Accenture acquires majority stake in Dragos in roughly $4.1B deal
Accenture has purchased a majority stake in Dragos for an investment reported at about $4.1 billion, reflecting increased convergence of IT and OT security needs. The deal underscores growing market demand for industrial cybersecurity, driven by rising attacker focus on OT systems that can cause real‑world disruptions. The acquisition positions a major professional services firm deeper in the OT security market.
Scope Systems ransomware incident disrupts dozens of mining customers
A ransomware attack on Scope Systems’ hosted ERP stack disrupted operations at dozens of primarily Australian mining companies, including major gold producers. Industry sources described the event as the broadest‑reaching cyber incident in mining history by number of affected firms, and it highlighted IT/OT convergence risks from cloud‑hosted ERP and IIoT monitoring. The incident follows survey findings that many mining cyber incidents originate via third‑party supplier access to CPS.

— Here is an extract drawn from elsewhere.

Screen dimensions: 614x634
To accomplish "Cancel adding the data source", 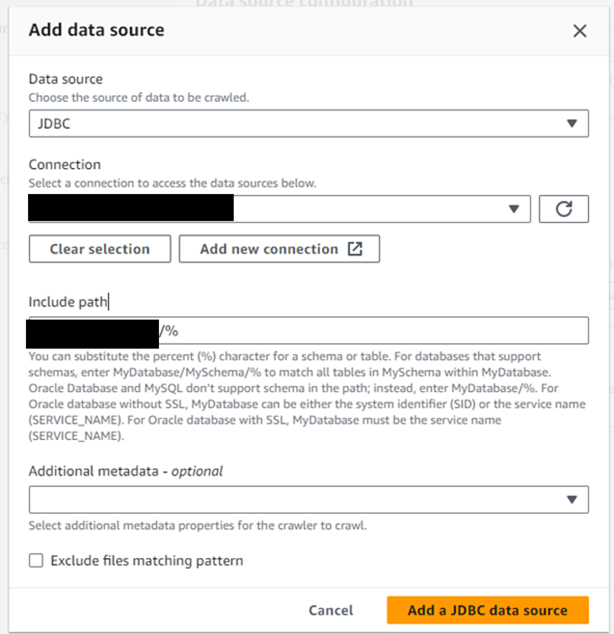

Critical Vertiv UPS management‑card flaws allow bypass and remote code execution
Claroty Team82 disclosed two critical vulnerabilities in Vertiv Liebert IS‑UNITY‑DP and Liebert RDU101 management cards: CVE‑2025‑46412, an authentication bypass (CVSS 9.8), and CVE‑2025‑41426, a stack‑based buffer overflow enabling remote code execution (CVSS 9.8). An unauthenticated attacker could access the UPS web interface and potentially force shutdowns or manipulate UPS state during power events, impacting data centers, hospitals, manufacturing OT, and financial infrastructure. Vertiv has released firmware fixes for the affected devices.

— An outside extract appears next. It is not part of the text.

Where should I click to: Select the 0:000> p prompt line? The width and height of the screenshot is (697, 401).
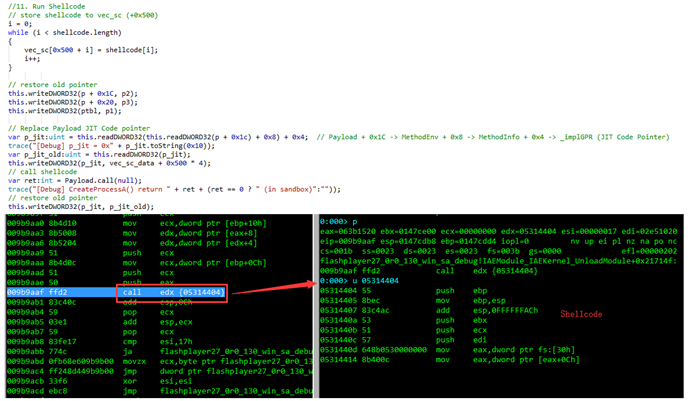(339, 221)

FCC reviews telecom supply‑chain reporting amid Salt Typhoon espionage
The U.S. Federal Communications Commission is seeking public comment on information collection requirements tied to its supply‑chain security oversight under the Secure and Trusted Communications Networks Reimbursement Program. The review occurs against the backdrop of the Salt Typhoon campaign, a long‑running cyber espionage operation linked to state‑backed actors that has targeted global telecommunications and ISP infrastructure. The campaign has exploited routing and edge device vulnerabilities to extract configuration data and maintain persistent access.